Dalam peristiwa yang menimpa Arianto, Bripda MS yang bertugas di Brimob Kompi I Batalyon C Pelopor diduga memukul korban dengan helm taktis karena mengira korban terlibat balapan liar. Namun, NK membantah dugaan tersebut. Saat kejadian, NK dibonceng oleh AT.
Johnny menegaskan bahwa tindakan Bripda MS tidak tepat dan berujung pada timbulnya korban jiwa. “Hal fatal itu yang kemudian kita proses,” ujarnya.
Ia kemudian menjelaskan secara singkat standar operasional prosedur (SOP) pembubaran balapan liar. Di Indonesia, sejumlah regulasi mengatur balapan liar, antara lain Undang-Undang Nomor 22 Tahun 2009 tentang Lalu Lintas dan Angkutan Jalan (UU LLAJ), Undang-Undang Nomor 38 Tahun 2004 tentang Jalan (UU Jalan), serta Kitab Undang-Undang Hukum Pidana (KUHP).
Johnny menyebut tim batalyon Brimob rutin menggelar patroli malam untuk mencegah balapan liar. “Memang seharusnya dengan kehadiran personel patroli di lokasi, kalau bisa kumpulan masyarakat itu mencair, maka itu sudah cukup,” ujarnya.

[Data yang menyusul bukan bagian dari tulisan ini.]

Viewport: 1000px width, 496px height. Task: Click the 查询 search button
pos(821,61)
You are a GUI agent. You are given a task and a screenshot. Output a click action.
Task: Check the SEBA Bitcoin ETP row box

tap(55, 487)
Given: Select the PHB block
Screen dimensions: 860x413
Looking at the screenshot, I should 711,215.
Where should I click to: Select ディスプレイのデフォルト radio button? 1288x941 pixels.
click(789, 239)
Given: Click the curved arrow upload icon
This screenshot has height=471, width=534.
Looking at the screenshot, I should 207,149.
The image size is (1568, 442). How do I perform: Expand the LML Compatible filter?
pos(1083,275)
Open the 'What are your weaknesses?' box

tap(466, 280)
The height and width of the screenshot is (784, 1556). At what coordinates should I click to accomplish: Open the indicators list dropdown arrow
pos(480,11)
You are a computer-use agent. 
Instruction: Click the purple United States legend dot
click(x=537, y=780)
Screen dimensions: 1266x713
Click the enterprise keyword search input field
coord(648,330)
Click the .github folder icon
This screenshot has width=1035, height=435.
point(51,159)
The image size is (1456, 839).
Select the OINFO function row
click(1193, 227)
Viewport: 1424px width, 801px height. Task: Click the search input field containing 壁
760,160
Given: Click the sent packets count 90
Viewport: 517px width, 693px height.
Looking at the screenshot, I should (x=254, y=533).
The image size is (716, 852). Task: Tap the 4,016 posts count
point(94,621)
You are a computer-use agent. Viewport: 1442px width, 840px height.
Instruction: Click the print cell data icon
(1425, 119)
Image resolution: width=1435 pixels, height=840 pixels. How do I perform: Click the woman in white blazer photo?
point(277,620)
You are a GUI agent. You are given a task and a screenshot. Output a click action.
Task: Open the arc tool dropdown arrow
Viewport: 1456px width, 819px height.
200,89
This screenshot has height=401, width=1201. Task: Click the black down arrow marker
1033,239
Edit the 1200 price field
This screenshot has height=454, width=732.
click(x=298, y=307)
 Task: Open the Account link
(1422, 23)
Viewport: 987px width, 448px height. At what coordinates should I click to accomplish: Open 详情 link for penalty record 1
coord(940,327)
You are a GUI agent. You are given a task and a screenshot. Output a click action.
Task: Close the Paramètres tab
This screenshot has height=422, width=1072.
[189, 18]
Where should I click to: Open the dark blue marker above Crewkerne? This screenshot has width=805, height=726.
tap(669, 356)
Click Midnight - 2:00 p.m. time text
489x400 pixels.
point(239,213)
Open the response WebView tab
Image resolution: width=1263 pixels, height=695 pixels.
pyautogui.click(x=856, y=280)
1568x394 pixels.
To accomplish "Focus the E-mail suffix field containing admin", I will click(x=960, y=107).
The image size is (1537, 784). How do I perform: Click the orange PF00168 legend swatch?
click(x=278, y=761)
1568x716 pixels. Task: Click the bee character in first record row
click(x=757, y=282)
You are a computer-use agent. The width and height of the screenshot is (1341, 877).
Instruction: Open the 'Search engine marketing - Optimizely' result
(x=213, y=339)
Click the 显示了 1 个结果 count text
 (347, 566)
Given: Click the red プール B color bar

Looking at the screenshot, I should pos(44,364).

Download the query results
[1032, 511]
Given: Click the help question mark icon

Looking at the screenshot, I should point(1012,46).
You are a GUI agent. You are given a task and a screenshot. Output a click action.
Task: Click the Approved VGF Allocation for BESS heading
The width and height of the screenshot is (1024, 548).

Dalam praktik di lapangan, kata dia, anggota dapat menggunakan diskresi atau mengambil keputusan spontan sesuai situasi dan kondisi. Diskresi tersebut antara lain berupa upaya menghambat atau memperlambat kendaraan pelaku balapan liar yang biasanya melaju dengan kecepatan tinggi.
Namun, Johnny menegaskan bahwa tindakan Bripda MS yang memukul kepala korban tidak dapat dibenarkan. “Bukan kemudian menghambat dengan menghalangi, apalagi kemudian menggunakan helm terus dikepruk,” katanya.
Ia menilai tindakan tersebut berpotensi menimbulkan akibat fatal. Pengendara bisa terjatuh dan mengalami luka, bahkan kehilangan nyawa seperti yang dialami AT.
Sebagai bahan evaluasi, Johnny menyatakan bahwa Polri akan memperkuat manajemen di tingkat taktis, termasuk meningkatkan pengawasan terhadap kepala tim batalyon dalam menyampaikan mandat saat briefing. “Sehingga anggota tahu benar apa tugasnya, apa yang harus diperbuat, bagaimana berbuat, tetap dalam koridor tadi nilai-nilai profesionalitas,” ucapnya.